POMERIGGIO AL CUBA CAFE’ – Una storia pulp tra Brendola e L’Havana.

Quel bar di provincia, precisamente a Brendola, poco prima del Basso Vicentino, era silenzioso e puzzava di sudore. L’impressione che dava al viaggiatore solitario che capitava dentro per ristorarsi era quella di un quadro di infimo ordine, dai pastelli spenti, abbandonato in qualche soffitta da un pittore fallito morto suicida, in maniera molto violenta, giusto per lasciare un senso di colpa che nessuno avrebbe mai raccolto. I clienti erano dei morti viventi, zombie cirrotici pieni di frustrazioni cronicizzate e assorbite dal gonfiore della pancia. Si impregnavano di vino, Campari, Campari con il prosecco e prosecco da quattro soldi. Mangiavano bocconcini di pesce in barile, viscere di maiale o sfilacci di musso. La barista aveva un culo e delle tette enormi. Era divorata dagli sguardi vogliosi dei clienti e non le dispiaceva. Riusciva a nascondere bene l’imminente decadenza fisica. Era a un passo dell’inizio della fine per una donna, ma solo a un passo. Lei ne era consapevole e la sua psiche ne risentiva, al di là delle stronzate che potevano dire riviste tipo Donna Moderna per cercare di accomodare la situazione. Aveva passato i quaranta e molti anni li aveva sprecati in quel bar di periferia. Per questo era andata a Cuba lo scorso inverno, doveva cambiar aria per un po’, per non impazzire, per dimostrare a sé stessa che aveva ancora energia. Aveva litigato con suo marito ed era partita, da sola. Tre mesi ai Caraibi, una storia indimenticabile con un giovane cubano e poi di nuovo a casa. Adesso era li, dentro al bar, con le sue tette alte, grosse e sode, il suo culo perfetto e la sua aria da bambolona. Sapeva di sudore, di cucina e di sesso.

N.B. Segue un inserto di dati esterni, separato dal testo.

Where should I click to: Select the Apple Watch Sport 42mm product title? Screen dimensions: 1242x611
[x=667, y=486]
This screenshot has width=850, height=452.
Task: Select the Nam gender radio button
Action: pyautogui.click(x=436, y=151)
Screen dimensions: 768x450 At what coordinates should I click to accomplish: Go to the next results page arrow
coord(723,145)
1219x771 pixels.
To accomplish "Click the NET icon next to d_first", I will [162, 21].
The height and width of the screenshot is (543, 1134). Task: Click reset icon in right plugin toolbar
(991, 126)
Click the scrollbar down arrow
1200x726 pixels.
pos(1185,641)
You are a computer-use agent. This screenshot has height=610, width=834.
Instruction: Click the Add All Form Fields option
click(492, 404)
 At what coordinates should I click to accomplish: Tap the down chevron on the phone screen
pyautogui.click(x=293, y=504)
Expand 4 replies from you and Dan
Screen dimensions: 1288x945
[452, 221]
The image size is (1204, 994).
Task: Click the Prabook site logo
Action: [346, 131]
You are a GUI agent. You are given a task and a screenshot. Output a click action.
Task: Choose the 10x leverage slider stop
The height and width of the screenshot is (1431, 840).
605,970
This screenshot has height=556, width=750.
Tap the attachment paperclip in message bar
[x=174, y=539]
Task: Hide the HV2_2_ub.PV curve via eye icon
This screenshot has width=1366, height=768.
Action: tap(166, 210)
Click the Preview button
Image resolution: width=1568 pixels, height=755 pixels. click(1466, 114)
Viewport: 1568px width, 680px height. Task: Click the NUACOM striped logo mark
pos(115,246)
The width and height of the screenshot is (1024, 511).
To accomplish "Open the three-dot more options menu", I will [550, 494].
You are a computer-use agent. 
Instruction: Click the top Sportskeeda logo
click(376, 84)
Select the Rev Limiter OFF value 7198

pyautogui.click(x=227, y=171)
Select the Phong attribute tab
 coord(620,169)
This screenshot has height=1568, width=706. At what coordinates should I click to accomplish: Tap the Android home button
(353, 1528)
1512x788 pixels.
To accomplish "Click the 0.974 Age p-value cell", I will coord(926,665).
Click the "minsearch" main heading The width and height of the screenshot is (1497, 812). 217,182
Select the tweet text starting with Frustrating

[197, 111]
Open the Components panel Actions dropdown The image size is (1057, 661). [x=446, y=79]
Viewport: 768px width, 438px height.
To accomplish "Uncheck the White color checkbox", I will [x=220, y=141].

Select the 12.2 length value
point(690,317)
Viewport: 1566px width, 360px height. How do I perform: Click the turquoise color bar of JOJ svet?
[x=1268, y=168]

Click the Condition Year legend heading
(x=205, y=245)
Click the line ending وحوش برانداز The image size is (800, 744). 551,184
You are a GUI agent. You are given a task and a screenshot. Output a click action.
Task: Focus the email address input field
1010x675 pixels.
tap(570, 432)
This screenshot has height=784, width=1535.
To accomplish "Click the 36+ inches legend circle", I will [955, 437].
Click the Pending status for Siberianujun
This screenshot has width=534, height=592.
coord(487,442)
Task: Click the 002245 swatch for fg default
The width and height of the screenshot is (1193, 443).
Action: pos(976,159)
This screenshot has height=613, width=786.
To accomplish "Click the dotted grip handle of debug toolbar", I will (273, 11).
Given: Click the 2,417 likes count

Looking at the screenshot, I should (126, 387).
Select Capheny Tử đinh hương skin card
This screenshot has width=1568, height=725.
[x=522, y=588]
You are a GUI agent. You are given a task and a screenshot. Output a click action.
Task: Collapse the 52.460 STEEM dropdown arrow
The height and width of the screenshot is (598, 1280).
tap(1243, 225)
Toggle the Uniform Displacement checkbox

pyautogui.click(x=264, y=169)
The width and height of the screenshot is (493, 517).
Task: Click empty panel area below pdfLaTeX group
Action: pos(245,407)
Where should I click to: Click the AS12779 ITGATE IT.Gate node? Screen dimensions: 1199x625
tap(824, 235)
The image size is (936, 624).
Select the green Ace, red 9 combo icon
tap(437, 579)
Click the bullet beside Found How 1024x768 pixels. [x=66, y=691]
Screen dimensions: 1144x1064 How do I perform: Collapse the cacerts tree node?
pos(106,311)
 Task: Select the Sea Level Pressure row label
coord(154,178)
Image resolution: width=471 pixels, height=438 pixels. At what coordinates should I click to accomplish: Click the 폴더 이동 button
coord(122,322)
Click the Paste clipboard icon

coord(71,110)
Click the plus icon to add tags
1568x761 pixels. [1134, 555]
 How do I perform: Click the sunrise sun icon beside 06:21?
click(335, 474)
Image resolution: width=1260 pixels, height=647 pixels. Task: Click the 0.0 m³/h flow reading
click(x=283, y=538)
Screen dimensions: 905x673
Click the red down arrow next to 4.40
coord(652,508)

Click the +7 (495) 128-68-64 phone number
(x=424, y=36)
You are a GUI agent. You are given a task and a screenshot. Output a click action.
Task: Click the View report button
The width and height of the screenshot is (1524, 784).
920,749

Aveva portato un tocco di novità da Cuba, arredando il bar con colori tipici dell’isola e mettendo insistentemente musica cubana. Suo marito aveva accettato il cambiamento, suo malgrado, arrivando persino a tollerare un enorme murales all’esterno del bar, un dipinto che raffigurava una DeSoto rossa fiammante stagliata sotto l’altissimo cielo azzurro dei Caraibi. 

Ai clienti non gliene fregava proprio niente di quella cosmogonia latina, la loro sensibilità era una semplice evaporazione dell’alcool all’interno dei corpi, la loro capacità di cogliere ed esprimere le sfumature di un’esistenza drammatica si limitava alla flatulenza periodica che faceva vibrare il loro buco del culo, dando sollievo alle emorroidi strozzate e alle ragadi curabili solo con un difficile intervento di chirurgia plastica. Il loro scopo era bere per lavare via una giornata da rotellina umana dentro un anonimo capannone industriale della perduta provincia vicentina, che la crisi economica della regione aveva trasformato in un simbolo patacca di una collettività ormai scialba e depressa. L’idea di socializzazione era il grugnito, l’alcool e l’inutile istinto scopereccio verso la barista.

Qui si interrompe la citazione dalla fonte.